By the 1970s, many writers shared Orwell's concerns about the deterioration of public language. Although the world had undoubtedly improved since the 1940s, the proliferation of euphemisms had intensified. Paul Johnson characterised this trend as the "effort of the well-meaning to avoid hurting others' feelings."
Why, I wondered, have we become so sensitive?
The vagueness of public language has markedly increased over the past few decades. Consider, for example, the Royal Society of Arts' aim to foster a "resilient, rebalanced, and regenerative" world, or Ian Hogarth's commitment, as head of the UK government's AI Foundation Model Taskforce, to forging a "nuanced" policy that "manages downside risks while protecting the upside of this technology." Such mission statements raise the question.
Are public-communication professionals handed playbooks filled with the right adjectives, acronyms, and stock phrases to construct sentences "tacked together like sections of a prefabricated henhouse," as Orwell described them, or do they simply imitate what they perceive as industry best practices?
In his dystopian novel "1984", Orwell explores how manipulating language can control thought, thereby rendering "thoughtcrimes" impossible. To be sure, Big Brother's telescreens, successors to Jeremy Bentham's panopticon, represent a technologically advanced form of surveillance foreshadowing today's ubiquitous CCTV cameras. But Orwell's greatest contribution to dystopian literature was not his depiction of the modern surveillance state, but rather "Newspeak". If everyone used only the words sanctioned by Big Brother, laws and surveillance would become redundant.

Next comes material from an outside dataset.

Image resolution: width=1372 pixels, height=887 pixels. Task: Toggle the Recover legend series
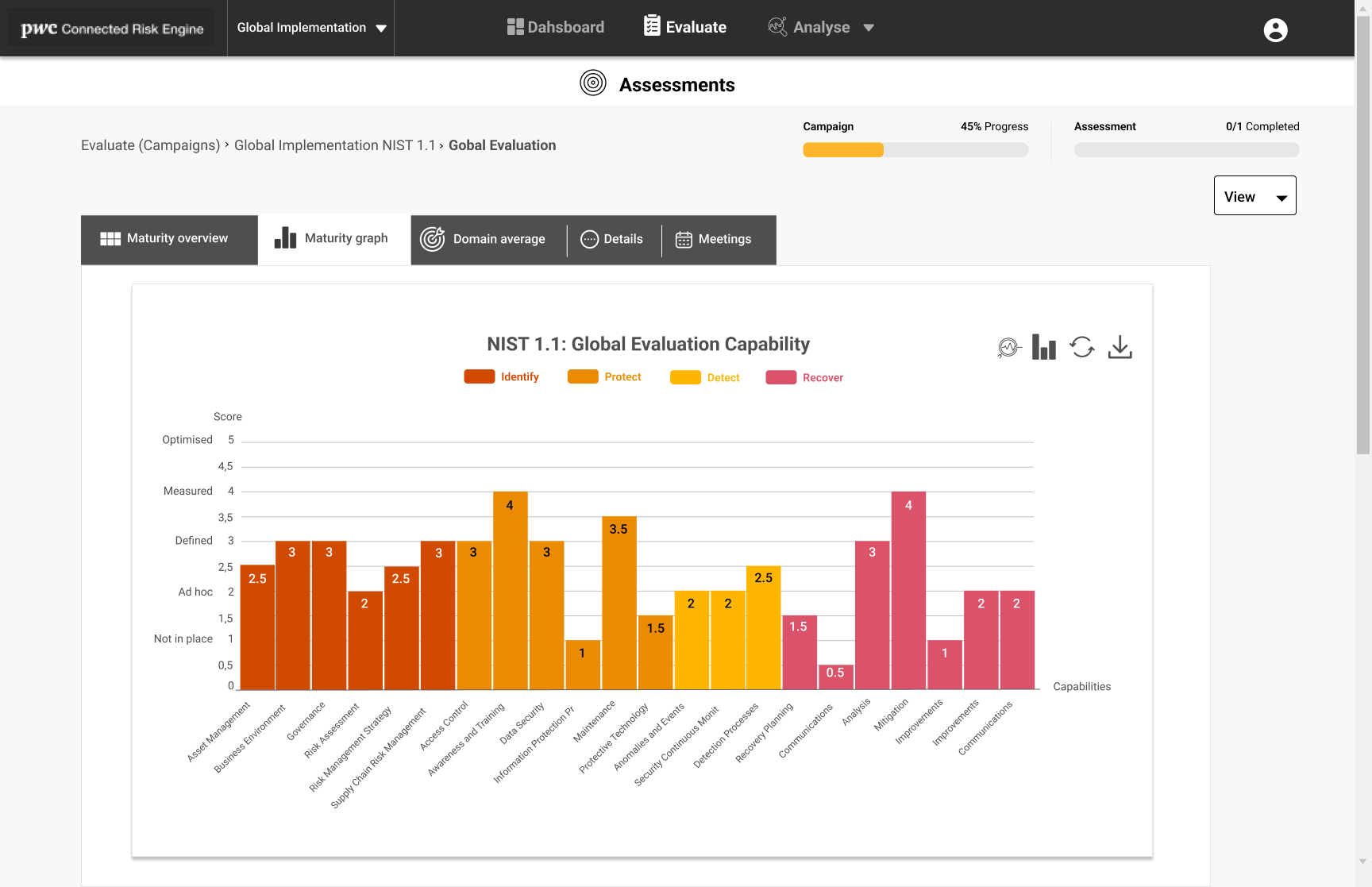pos(804,378)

Winston Smith, the novel's protagonist, is tasked with rewriting history. His duties include altering yesterday's news stories to conform with the latest policy shifts, removing outdated inscriptions, statues, memorial stones, and street signs, and burning old books. Meanwhile, his colleague Syme is responsible for "destroying [hundreds of] words" every day or translating them into Newspeak, the only language "whose vocabulary gets smaller every year."
As Smith explains, "In the end, we shall make thoughtcrime literally impossible, because there will be no words in which to express it."

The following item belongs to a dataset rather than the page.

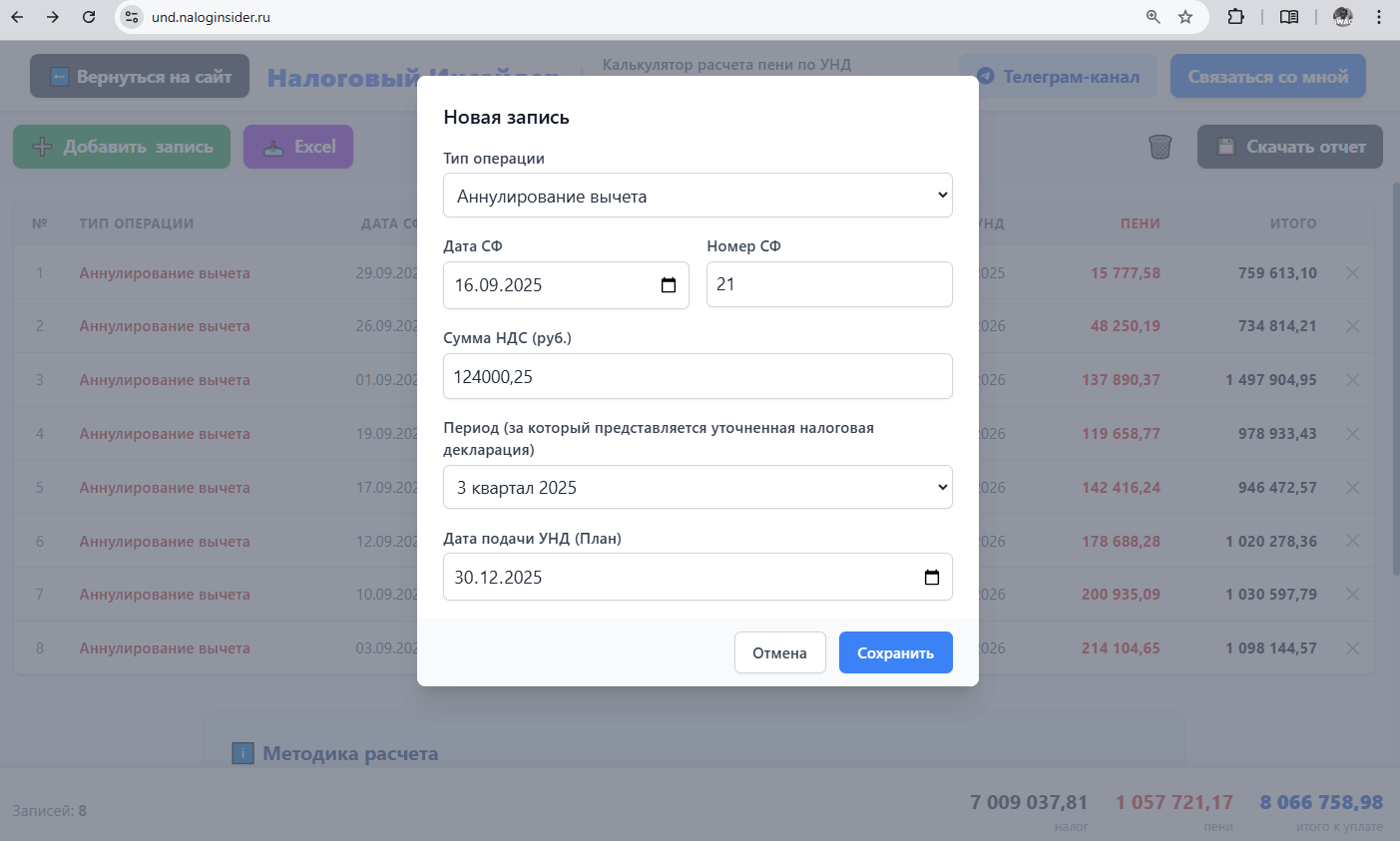Open site information icon in address bar
Image resolution: width=1400 pixels, height=841 pixels.
(x=132, y=17)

Orwell regarded the purification of thought through language as a hallmark of totalitarianism. But as the "cancelling" or shaming of individuals for using "inappropriate" language shows, even democracies are not immune to such practices. In his 1978 novel "1985", the British author Anthony Burgess observed, "If I, a writer, use words that betray even grammatical discrimination, I am in danger of legal punishment."
While much of today's language policing represents a deliberate attempt at social engineering, this is only part of the story. What we are facing is not state-generated Newspeak, but rather a politically correct vocabulary that has emerged from the mechanisms of liberal democracy itself. In "Democracy in America", Alexis de Tocqueville warned against the unchecked power of the majority in a society free from traditional constraints and dedicated to equality. In traditional societies, he noted, "few new words are coined, because few new things are made."
By contrast, democratic countries embrace change for its own sake, a characteristic evident not only in their politics but also in their language. Tocqueville observed that such societies tend to assign grandiose titles to modest occupations, apply technical jargon to everyday items, alter the meanings of words to make them ambiguous, and replace idiomatic expressions with abstract ones.
He states: "I had rather that the language should be made hideous by words imported from the Chinese, the Tartars, or the Hurons, than that the meaning of words in our language should become indeterminate."
Unlike the largely homogeneous American society Tocqueville described, the tyranny of the majority does not drive today's linguistic excesses. Instead, they are initiated by minorities, or lobbies claiming to speak for them, seeking "equal recognition" for their inherent or chosen identities. This shift imposes a moral obligation on outsiders to use language that avoids causing "mental distress" to members of these minority groups.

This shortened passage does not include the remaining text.